● SET EXERCISE 1
In the wireless station examples, what does Example 26 say the power field indicates?

● DOCUMENT EXTRACT
-----

Example 23 includes the subject matter of Example 22, and optionally, wherein the first wireless station is to remain at an active power mode during the selected time period.

Example 24 includes the subject matter of any one of Examples 19-21, and optionally, wherein the first wireless station is to determine the selected time period to include the first time period, if the second message indicates the second wireless station is powered by a mains power source.

Example 25 includes the subject matter of any one of Examples 19-24, and optionally, wherein the first message comprises an information element (IE) comprising a power field and a time field, the power field to indicate a power source of the first wireless station, and the time field comprising the indication of the first time period.

Example 26 includes the subject matter of Example 25, and optionally, wherein the power field is to indicate if the first wireless station is battery powered or powered by a mains power source.

Example 27 includes the subject matter of Example 25, and optionally, wherein the IE comprises an admission field configured to indicate whether or not an admission control procedure to establish the session is successful.

Example 28 includes the subject matter of any one of Examples 19-27, and optionally, wherein the second message comprises an information element (IE) comprising a power field and a time field, the power field to indicate a power source of the second wireless station, and the time field comprising the indication of the second time period.

Example 29 includes the subject matter of any one of Examples 19-28, and optionally, wherein the first wireless station is to transmit the first message upon failure of an attempt to establish the session with the second wireless station.

Example 30 includes the subject matter of Example 29, and optionally, wherein the first message comprises an information element (IE) comprising an admission field configured to indicate whether or not an admission control procedure to establish the session is successful.

Example 31 includes the subject matter of any one of Examples 19-30, and optionally, wherein the first wireless station is to attempt to establish the session with the second wireless station by performing an admission control procedure to determine if a link capacity of a wireless link between the first and second wireless stations is greater than a predefined threshold.

-----

● RECORD SET
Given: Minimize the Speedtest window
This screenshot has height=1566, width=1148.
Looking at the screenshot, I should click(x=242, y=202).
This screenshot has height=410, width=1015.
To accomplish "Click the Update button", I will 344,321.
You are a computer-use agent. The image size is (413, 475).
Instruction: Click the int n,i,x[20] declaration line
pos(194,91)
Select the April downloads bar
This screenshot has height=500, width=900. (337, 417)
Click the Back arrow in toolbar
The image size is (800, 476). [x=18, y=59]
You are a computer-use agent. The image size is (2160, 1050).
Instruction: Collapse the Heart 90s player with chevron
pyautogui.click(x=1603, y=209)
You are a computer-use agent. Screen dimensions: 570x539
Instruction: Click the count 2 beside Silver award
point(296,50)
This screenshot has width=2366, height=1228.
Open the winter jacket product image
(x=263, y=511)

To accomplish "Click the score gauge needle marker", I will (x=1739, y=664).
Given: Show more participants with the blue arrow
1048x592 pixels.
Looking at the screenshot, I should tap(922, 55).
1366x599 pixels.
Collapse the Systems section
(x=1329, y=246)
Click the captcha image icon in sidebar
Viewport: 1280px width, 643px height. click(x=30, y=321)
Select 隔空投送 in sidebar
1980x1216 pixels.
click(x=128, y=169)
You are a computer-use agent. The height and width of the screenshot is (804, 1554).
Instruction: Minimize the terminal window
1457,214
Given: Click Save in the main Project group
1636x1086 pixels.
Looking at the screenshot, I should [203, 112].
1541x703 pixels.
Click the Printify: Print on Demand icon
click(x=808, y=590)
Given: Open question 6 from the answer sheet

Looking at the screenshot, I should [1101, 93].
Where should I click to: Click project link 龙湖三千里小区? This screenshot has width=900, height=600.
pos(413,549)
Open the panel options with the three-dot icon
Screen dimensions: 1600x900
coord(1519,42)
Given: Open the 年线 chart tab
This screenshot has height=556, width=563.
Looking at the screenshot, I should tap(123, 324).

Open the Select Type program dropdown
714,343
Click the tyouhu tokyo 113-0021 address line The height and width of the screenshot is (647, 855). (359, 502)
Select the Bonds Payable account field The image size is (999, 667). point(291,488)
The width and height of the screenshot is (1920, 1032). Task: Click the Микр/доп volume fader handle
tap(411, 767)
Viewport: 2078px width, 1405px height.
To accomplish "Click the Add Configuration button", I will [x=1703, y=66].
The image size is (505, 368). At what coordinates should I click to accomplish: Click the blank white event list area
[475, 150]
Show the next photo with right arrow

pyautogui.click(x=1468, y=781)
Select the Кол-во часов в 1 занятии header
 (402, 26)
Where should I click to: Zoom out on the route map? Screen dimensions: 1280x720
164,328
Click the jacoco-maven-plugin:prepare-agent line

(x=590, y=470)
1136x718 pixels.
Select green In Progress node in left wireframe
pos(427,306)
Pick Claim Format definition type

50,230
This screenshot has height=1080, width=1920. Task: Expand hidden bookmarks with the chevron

-----

● SET EXERCISE 2
Rewrite the part of the records that opens with the line containing "Click the tyouhu" and closes with the line containing "Select the Bonds" as a JSON list of strings, one string per line, with blank lines left out.

● ANSWER 1
It indicates whether the first wireless station is battery powered or powered by a mains power source.

● ANSWER 2
[
  "Click the tyouhu tokyo 113-0021 address line The height and width of the screenshot is (647, 855). (359, 502)",
  "Select the Bonds Payable account field The image size is (999, 667). point(291,488)"
]